- PROBLEM TO SOLVE
Exact transcription with no images: write out all of the entries below.

Records from a data source:
***
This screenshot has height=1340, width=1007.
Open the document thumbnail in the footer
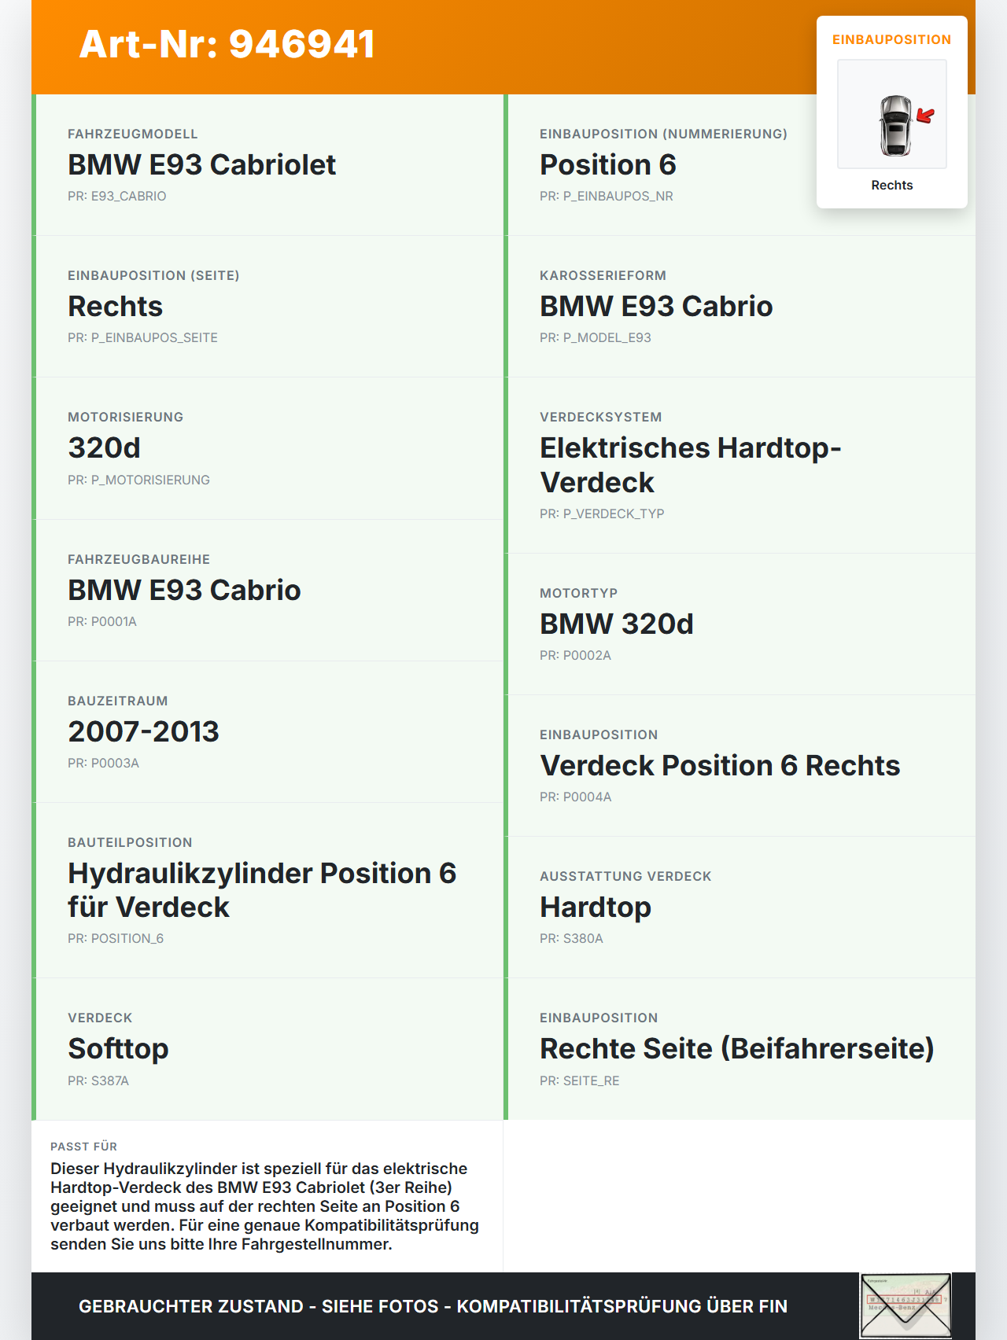pos(906,1306)
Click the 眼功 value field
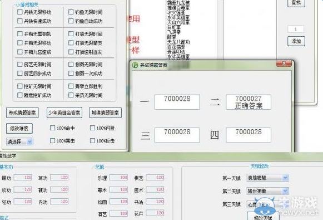The width and height of the screenshot is (323, 220). tap(23, 178)
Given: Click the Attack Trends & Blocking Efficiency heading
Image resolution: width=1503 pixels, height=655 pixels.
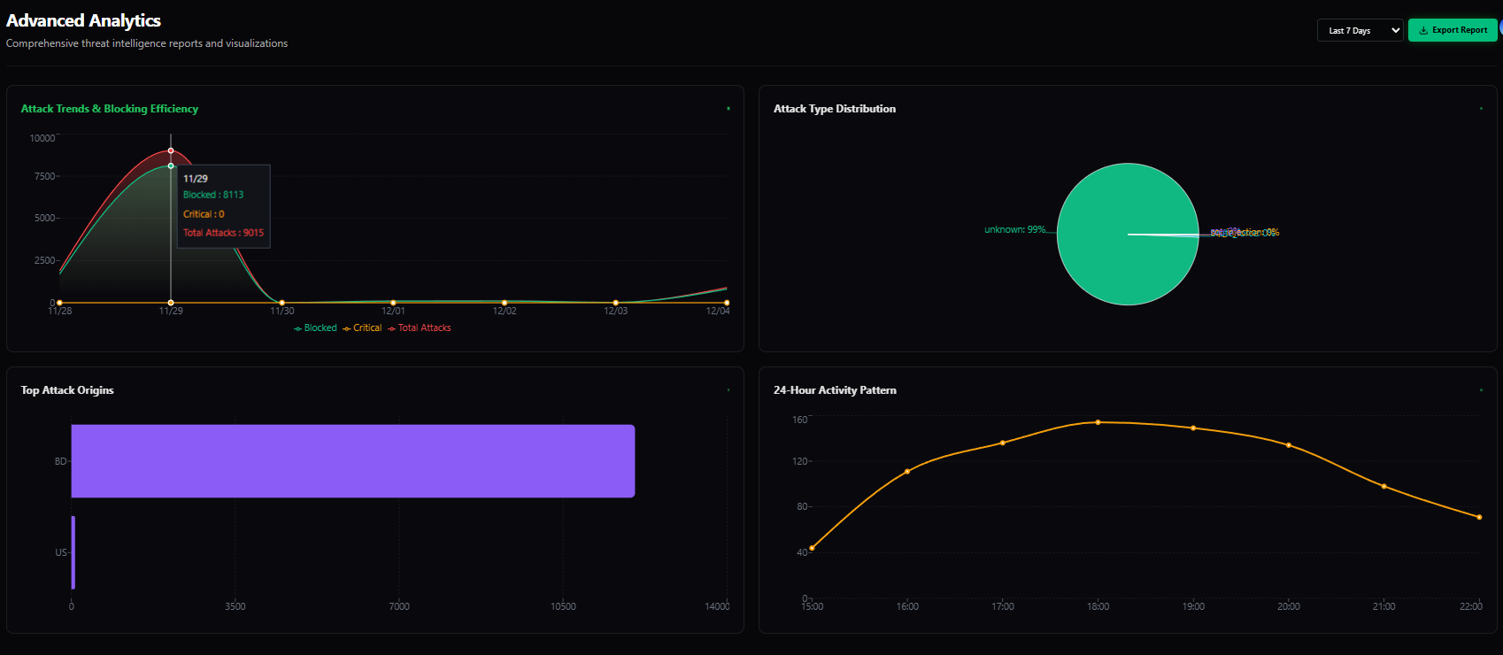Looking at the screenshot, I should [110, 109].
***
- ANSWER SPACE
This screenshot has height=1340, width=1007.
Open the document thumbnail in the footer
pos(906,1306)
Click the 眼功 value field
The width and height of the screenshot is (323, 220). tap(23, 178)
Given: Click the Attack Trends & Blocking Efficiency heading
Image resolution: width=1503 pixels, height=655 pixels.
Looking at the screenshot, I should [110, 109].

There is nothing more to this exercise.